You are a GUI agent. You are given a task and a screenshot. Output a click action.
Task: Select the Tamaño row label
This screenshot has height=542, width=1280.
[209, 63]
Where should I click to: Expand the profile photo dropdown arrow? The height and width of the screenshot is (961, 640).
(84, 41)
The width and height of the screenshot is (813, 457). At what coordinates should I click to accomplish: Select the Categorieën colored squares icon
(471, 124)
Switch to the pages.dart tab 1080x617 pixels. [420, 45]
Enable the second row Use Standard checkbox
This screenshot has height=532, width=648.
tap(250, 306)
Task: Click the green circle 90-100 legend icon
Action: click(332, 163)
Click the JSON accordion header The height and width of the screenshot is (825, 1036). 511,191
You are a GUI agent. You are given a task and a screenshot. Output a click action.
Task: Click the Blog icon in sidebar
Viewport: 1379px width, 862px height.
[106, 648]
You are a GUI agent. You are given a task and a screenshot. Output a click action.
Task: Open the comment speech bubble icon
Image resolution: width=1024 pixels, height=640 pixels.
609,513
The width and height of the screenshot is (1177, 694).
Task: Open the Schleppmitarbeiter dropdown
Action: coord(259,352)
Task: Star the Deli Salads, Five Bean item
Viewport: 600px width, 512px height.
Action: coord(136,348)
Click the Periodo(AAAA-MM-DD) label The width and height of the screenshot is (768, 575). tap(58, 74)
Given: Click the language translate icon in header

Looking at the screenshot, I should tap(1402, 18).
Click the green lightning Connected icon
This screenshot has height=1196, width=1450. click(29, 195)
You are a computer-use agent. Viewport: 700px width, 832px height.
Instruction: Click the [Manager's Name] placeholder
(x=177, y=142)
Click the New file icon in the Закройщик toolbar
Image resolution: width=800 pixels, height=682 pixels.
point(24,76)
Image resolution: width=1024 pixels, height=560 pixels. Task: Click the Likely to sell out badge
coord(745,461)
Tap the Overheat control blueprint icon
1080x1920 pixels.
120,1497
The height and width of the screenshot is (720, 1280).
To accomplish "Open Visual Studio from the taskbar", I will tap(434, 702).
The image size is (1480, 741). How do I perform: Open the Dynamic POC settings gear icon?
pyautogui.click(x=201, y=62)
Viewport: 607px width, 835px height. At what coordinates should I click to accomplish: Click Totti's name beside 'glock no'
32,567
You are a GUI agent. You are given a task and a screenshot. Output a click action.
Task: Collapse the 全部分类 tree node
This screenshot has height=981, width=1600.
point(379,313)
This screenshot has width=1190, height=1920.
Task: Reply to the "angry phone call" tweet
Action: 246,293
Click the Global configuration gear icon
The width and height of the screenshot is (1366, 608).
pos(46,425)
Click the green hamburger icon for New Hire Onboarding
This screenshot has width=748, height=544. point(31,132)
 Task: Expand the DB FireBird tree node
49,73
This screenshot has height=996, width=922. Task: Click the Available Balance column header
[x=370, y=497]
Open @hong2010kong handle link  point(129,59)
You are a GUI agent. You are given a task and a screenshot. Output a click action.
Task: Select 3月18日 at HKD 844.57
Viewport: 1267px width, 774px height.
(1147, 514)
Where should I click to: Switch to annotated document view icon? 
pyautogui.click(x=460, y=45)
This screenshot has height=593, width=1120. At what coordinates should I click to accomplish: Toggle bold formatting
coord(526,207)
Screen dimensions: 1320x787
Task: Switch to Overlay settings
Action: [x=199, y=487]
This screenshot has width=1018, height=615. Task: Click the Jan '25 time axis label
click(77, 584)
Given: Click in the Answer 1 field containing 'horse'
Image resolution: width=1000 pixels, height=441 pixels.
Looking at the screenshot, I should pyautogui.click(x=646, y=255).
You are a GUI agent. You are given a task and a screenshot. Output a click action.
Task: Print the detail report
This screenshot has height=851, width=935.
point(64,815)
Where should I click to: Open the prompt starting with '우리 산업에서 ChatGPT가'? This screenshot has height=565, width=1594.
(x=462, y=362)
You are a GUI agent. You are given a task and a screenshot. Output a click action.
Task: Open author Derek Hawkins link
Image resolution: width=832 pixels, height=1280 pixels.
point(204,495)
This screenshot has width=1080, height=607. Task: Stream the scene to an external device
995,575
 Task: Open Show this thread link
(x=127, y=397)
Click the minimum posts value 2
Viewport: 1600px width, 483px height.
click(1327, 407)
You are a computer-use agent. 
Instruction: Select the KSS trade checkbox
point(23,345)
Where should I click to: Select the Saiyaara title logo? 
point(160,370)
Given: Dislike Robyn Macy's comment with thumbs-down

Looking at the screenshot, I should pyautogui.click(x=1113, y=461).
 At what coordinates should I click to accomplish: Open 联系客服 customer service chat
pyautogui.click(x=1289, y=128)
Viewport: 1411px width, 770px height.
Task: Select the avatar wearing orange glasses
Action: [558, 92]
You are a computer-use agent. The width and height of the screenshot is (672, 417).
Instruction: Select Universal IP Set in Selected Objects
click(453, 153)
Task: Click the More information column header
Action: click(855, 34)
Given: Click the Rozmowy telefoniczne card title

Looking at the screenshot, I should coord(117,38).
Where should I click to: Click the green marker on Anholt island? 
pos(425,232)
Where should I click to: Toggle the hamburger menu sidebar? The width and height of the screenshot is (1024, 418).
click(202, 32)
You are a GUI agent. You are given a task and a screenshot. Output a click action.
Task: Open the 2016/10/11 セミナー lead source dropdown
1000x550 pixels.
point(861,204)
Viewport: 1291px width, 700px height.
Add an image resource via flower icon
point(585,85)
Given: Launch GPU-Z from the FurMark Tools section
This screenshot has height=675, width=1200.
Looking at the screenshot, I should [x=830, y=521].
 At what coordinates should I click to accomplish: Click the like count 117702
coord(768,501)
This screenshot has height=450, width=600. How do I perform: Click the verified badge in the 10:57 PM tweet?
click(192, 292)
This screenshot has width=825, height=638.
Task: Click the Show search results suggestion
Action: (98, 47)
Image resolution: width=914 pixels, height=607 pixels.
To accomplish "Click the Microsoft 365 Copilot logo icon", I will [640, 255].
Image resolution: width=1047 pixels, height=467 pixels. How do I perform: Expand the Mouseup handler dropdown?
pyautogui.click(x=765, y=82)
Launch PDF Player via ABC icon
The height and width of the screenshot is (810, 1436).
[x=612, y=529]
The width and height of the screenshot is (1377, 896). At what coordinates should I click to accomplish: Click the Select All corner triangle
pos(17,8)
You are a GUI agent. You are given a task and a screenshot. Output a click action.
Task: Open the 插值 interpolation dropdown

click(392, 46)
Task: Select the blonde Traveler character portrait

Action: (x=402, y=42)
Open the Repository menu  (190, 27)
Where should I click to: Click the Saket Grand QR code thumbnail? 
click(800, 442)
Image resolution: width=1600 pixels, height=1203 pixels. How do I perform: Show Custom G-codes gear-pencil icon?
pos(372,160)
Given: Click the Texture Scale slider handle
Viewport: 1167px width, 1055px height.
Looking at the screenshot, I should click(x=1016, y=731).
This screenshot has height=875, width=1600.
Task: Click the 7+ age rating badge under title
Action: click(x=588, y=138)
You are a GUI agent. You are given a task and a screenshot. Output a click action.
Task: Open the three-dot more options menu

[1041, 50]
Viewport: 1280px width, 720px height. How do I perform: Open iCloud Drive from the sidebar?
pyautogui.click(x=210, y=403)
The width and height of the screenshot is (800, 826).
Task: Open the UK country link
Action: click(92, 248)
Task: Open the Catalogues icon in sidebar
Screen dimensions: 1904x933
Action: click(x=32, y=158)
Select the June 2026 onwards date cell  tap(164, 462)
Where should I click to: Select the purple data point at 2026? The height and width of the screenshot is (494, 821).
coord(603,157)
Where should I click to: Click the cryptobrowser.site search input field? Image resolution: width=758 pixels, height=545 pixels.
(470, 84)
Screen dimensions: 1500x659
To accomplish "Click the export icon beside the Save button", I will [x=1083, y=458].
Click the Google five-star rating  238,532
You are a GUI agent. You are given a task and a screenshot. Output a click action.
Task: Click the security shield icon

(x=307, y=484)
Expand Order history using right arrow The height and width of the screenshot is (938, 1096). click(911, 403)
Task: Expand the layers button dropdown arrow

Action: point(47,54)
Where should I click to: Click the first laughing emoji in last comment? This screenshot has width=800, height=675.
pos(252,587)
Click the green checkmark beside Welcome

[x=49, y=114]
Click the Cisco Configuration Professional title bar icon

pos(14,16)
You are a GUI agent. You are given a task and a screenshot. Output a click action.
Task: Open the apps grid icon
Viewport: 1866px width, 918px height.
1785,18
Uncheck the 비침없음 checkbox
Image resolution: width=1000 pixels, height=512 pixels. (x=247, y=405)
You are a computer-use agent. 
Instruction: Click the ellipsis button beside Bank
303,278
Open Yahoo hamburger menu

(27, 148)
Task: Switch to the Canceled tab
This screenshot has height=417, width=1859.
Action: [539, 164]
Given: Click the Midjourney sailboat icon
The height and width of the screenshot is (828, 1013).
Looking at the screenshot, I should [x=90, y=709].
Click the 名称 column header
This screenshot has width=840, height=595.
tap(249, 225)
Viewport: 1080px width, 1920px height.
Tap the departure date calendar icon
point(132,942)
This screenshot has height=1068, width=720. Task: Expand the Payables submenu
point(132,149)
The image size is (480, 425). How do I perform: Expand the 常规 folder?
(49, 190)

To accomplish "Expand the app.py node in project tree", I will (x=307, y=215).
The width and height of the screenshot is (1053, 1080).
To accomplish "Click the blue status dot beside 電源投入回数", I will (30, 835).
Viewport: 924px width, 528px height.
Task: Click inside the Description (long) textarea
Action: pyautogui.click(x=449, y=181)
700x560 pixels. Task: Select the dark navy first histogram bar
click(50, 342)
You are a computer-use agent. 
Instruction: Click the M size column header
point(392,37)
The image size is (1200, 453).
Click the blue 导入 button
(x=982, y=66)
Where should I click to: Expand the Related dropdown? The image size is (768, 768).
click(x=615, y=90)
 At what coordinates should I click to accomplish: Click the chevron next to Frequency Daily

● ● ●

WHAT TO DO: Print again the lines of the entries above that fall between the line holding "The height and width of the screenshot is (720, 1280)." and the line holding "Task: Collapse the 全部分类 tree node", inclusive, exactly as they stand.

RESPONSE TO THIS TASK:
The height and width of the screenshot is (720, 1280).
To accomplish "Open Visual Studio from the taskbar", I will tap(434, 702).
The image size is (1480, 741). How do I perform: Open the Dynamic POC settings gear icon?
pyautogui.click(x=201, y=62)
Viewport: 607px width, 835px height. At what coordinates should I click to accomplish: Click Totti's name beside 'glock no'
32,567
You are a GUI agent. You are given a task and a screenshot. Output a click action.
Task: Collapse the 全部分类 tree node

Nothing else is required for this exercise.